> **Problem to solve**
Find the line containing "seopaslaugosverslui.lt (73, 2492)" in the records below. Copy exactly that line and each one after it, ending at the line containing "epbaze.lt (73, 2466)", and nothing more.

> **Material for this exercise**

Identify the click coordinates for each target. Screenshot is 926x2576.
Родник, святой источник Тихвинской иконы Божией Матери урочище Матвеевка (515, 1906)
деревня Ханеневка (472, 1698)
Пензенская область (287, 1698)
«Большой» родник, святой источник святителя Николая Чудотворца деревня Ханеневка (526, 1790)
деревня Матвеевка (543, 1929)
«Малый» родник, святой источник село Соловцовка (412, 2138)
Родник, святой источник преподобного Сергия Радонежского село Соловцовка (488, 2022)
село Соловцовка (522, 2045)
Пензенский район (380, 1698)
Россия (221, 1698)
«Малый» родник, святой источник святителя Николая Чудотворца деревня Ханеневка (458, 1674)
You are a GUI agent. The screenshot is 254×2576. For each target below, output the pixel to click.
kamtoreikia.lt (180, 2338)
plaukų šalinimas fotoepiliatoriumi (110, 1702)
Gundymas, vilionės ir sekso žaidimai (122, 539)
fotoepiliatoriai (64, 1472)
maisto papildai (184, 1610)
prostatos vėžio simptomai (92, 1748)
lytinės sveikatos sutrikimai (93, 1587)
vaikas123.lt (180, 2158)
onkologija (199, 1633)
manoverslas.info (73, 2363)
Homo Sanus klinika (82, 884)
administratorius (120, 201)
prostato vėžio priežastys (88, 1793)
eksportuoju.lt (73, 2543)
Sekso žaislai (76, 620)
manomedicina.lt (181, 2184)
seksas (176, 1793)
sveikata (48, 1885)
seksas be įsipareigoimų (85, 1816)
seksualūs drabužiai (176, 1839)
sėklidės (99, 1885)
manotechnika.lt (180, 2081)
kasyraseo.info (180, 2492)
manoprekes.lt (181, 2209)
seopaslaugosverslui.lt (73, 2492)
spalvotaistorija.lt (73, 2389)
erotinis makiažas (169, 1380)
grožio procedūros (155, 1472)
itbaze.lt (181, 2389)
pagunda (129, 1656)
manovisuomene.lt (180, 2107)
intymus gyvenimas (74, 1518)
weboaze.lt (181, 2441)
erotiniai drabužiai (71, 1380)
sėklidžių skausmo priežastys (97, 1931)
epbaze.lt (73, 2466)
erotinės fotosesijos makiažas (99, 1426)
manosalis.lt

---

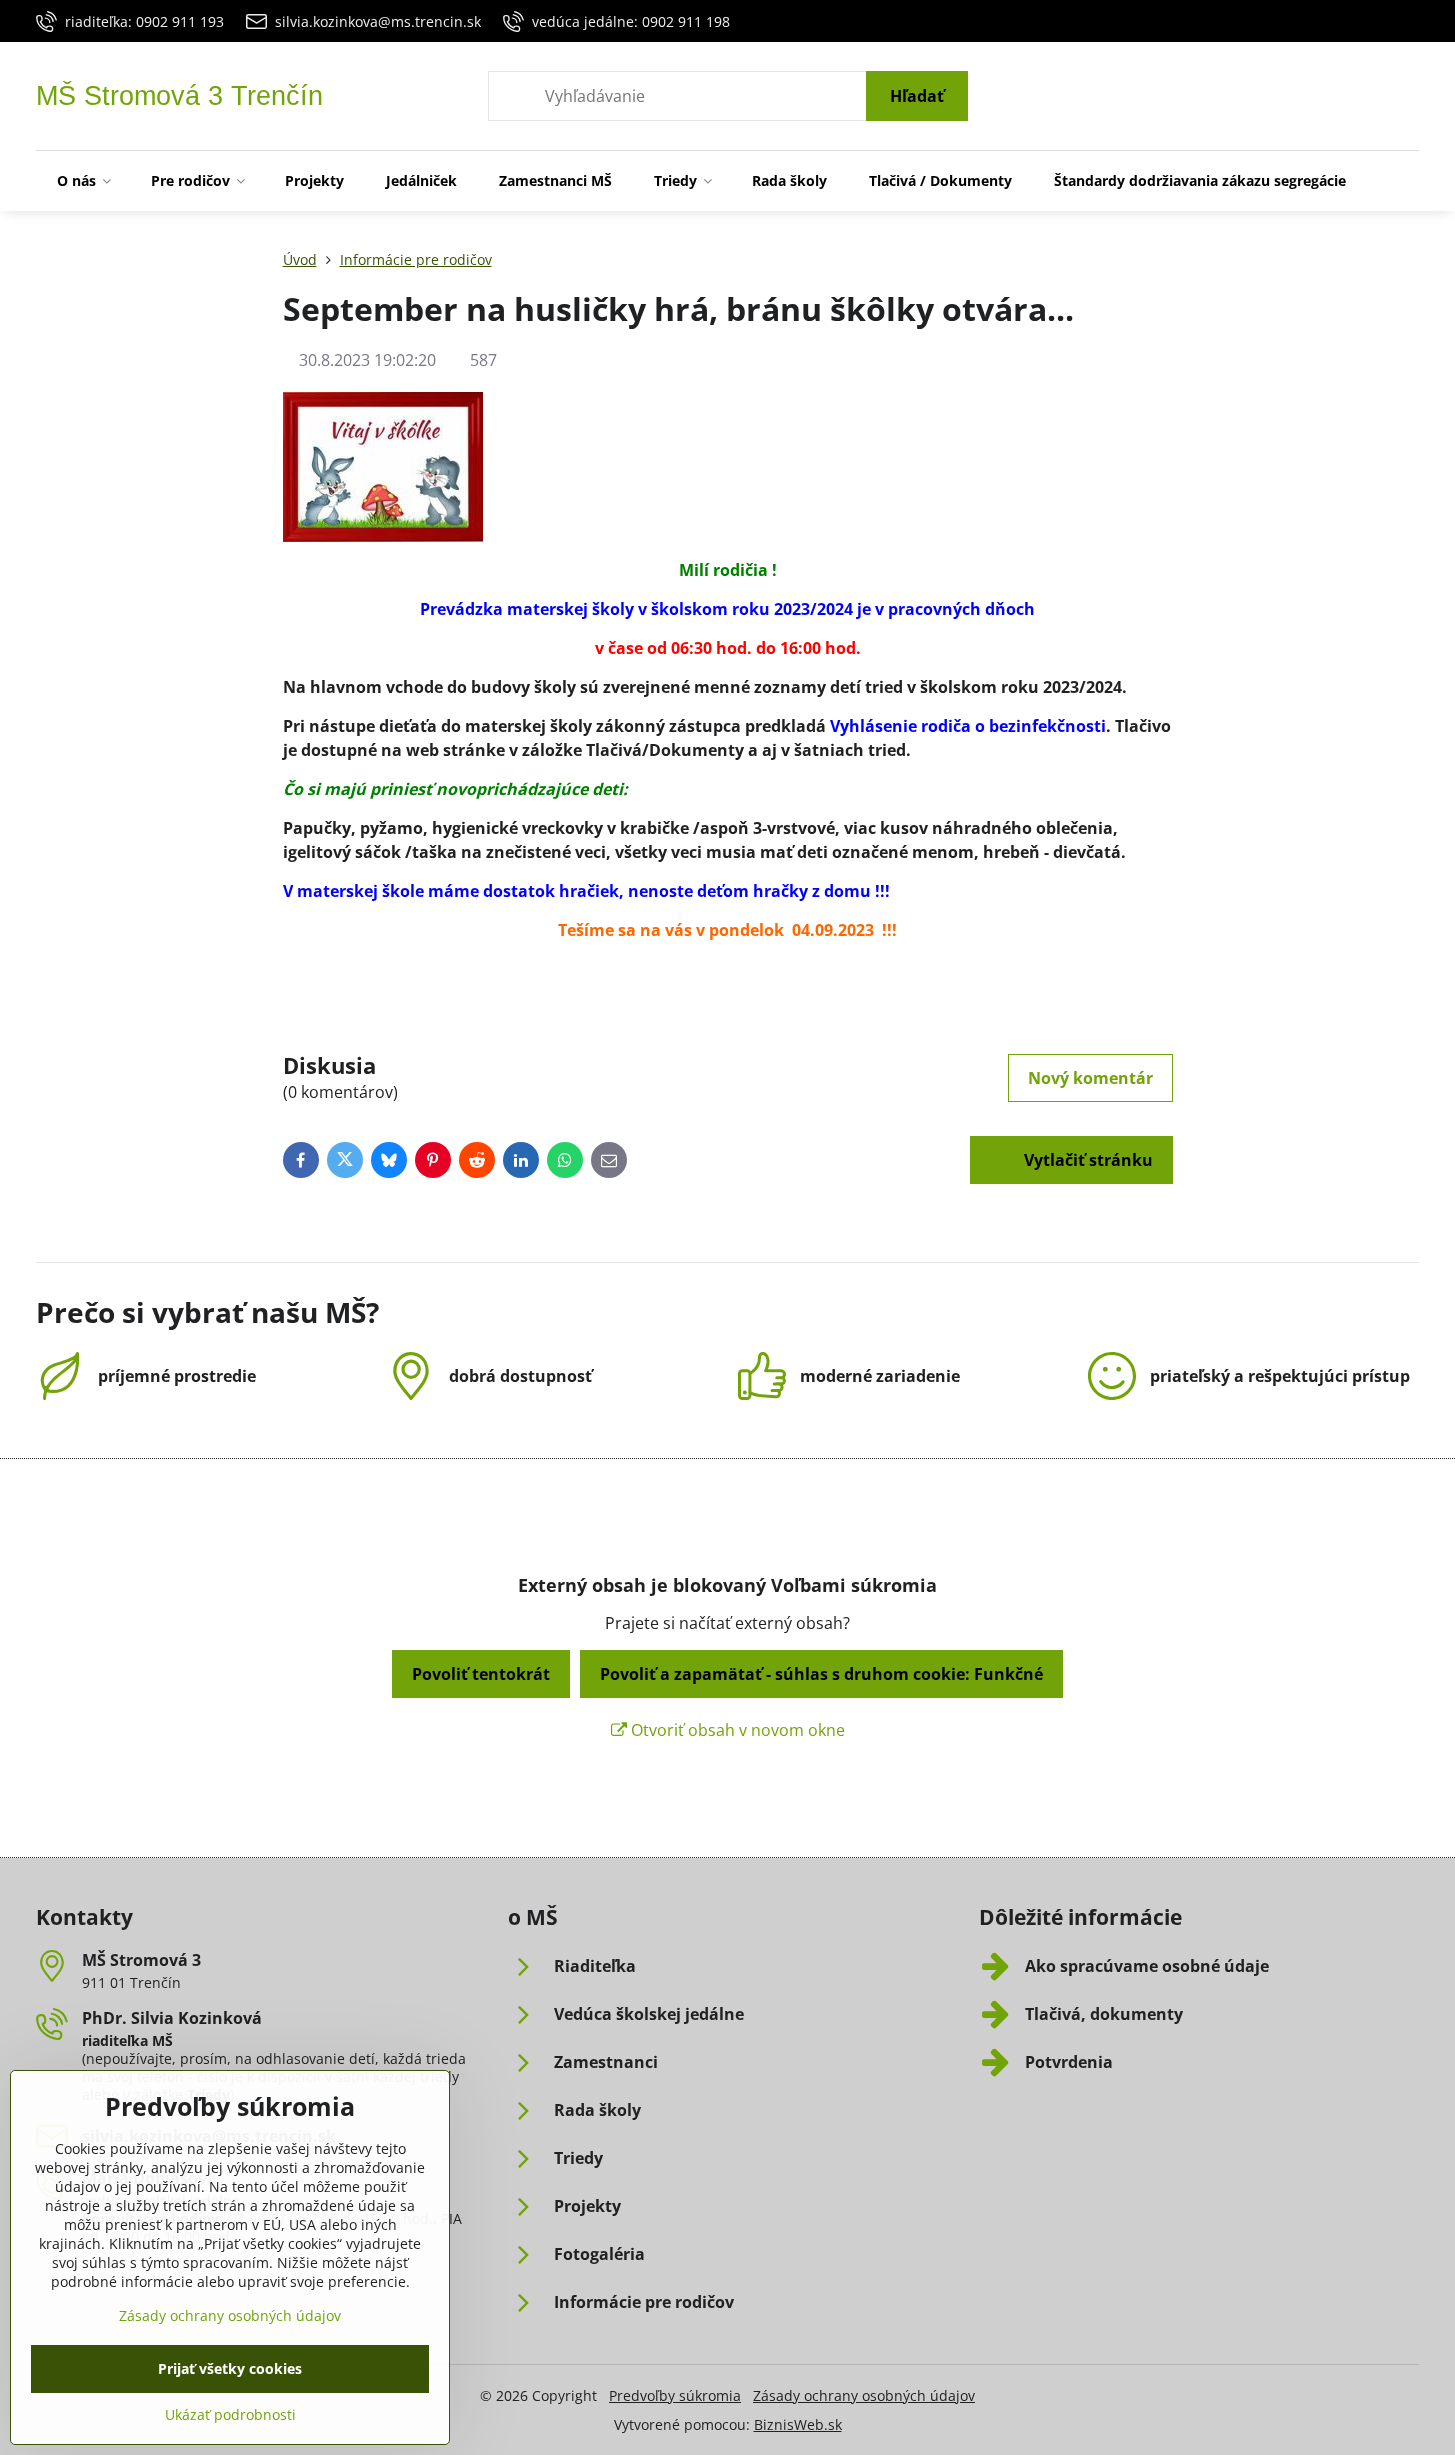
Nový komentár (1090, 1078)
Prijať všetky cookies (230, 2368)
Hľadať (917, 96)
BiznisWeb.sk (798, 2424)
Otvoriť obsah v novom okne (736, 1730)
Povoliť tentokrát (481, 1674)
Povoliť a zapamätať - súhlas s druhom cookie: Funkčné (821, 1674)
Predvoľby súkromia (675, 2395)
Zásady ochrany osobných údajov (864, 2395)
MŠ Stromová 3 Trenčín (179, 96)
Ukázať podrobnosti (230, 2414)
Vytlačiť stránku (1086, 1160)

> **Exercise result**
seopaslaugosverslui.lt (73, 2492)
spalvotaistorija.lt (73, 2389)
erotinis makiažas (169, 1380)
grožio procedūros (155, 1472)
itbaze.lt (181, 2389)
pagunda (129, 1656)
manovisuomene.lt (180, 2107)
intymus gyvenimas (74, 1518)
weboaze.lt (181, 2441)
erotiniai drabužiai (71, 1380)
sėklidžių skausmo priežastys (97, 1931)
epbaze.lt (73, 2466)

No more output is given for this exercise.